To me, this is like asking to figure out the variables of why we need sleep at
all so you can just go without sleeping.

------
danielharan
Encouraged employees and my co-founder to use the futon, and did so myself
several times.

There's solid research to show this works - and if you try it, you'll see what
a difference it makes. The only reason it's not OK is because of some stupid
macho attitude to work and sleep.

------
giardini
If I feel myself dipping then I put on earplugs, cover my eyes and take a nap.
I awaken in 20 minutes like clockwork and am good the rest of the day.

I usually get sleepy around 1:45. If I don't get a good night's sleep, then I
might have two episodes like this. The nap is the cure.

FWIW Winston Churchill was a great proponent of napping:
[http://www.nytimes.com/1989/10/02/opinion/l-churchill-
unders...](http://www.nytimes.com/1989/10/02/opinion/l-churchill-understood-
afternoon-naps-838589.html)

------
mikeleeorg
I'm not sure if there's a direct correlation with age or not, but I noticed
that when I hit my 30s, I started getting tired around 3pm. It's like
clockwork. 3pm rolls around and my eyelids start feeling heavy.

I don't usually take a nap however, but the few times I did, admittedly, I
felt reinvigorated.

But before my 30s and this odd 3pm sleep clock, taking a nap didn't
reinvigorate me at all. Instead, I would wake up even more tired than before.
Go figure.

------
scelerat
I am so much more refreshed and clear-headed after a 20 minute mid-afternoon
nap than after drinking any amount of caffeine.
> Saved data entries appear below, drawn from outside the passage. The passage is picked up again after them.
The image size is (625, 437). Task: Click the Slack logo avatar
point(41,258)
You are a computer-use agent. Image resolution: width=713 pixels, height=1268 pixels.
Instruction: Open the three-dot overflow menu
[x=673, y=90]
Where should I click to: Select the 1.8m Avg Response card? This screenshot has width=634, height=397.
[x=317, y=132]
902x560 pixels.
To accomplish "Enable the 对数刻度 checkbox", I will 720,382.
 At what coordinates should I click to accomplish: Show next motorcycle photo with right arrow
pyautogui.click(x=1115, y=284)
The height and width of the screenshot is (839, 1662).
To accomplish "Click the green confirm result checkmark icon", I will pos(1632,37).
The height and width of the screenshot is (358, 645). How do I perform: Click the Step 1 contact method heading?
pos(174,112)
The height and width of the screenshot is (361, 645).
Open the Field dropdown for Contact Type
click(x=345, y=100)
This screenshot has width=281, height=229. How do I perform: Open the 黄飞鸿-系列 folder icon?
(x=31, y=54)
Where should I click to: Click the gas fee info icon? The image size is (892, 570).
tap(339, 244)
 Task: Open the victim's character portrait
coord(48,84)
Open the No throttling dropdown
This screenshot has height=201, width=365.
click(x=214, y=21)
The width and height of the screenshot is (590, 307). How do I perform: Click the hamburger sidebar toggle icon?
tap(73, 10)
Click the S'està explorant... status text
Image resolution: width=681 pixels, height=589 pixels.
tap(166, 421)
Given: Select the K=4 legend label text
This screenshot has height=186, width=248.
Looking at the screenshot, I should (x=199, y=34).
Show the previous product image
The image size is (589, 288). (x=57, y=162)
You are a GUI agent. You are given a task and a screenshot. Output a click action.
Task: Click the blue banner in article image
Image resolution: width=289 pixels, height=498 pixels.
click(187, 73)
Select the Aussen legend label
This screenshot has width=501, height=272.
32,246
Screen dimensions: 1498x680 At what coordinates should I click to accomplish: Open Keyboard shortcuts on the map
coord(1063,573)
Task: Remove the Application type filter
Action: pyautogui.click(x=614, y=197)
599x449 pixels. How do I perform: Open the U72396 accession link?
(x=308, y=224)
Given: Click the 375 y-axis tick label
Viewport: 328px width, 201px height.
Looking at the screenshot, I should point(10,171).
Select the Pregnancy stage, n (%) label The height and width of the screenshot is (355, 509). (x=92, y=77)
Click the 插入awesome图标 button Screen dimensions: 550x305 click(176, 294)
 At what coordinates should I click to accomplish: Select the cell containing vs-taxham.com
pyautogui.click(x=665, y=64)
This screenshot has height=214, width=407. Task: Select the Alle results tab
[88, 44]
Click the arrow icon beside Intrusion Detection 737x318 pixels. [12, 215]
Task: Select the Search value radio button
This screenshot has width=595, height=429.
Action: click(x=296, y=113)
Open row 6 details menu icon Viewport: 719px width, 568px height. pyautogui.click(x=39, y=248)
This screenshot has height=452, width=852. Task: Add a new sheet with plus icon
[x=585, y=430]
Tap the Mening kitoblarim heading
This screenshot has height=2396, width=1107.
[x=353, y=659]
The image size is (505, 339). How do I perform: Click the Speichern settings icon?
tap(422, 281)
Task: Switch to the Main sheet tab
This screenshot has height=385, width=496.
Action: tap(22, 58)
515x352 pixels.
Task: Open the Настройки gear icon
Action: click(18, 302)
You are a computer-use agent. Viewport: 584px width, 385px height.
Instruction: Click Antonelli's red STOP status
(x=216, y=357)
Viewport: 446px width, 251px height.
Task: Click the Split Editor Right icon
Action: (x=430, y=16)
However nap or no, just having a regular schedule and 8 hours of sleep a night
makes either remedy less necessary.

------
oldpond
Absolutely! Do you have a happy, productive workplace, or are you running a
sweatshop? It's all part of the equation. Who naps, how often do they nap,
when do they nap, all these things are signals that tell you what's going on
in your team. In Europe they have the phrase "soup coma". It's what happens
after lunch when the blood sugar level rises and the insulin kicks in and
shuts off the brain. Expect it, and work with it, as the company in that
article did.

------
March_Hare
I worked as an intern over the summer at a small startup and had an hour long
lunch break. While the other interns would eat out and be gone for an entire
time, I would eat the lunch I brought and take a 30-40 minute nap each day. I
slept at my desk, right in front of my boss.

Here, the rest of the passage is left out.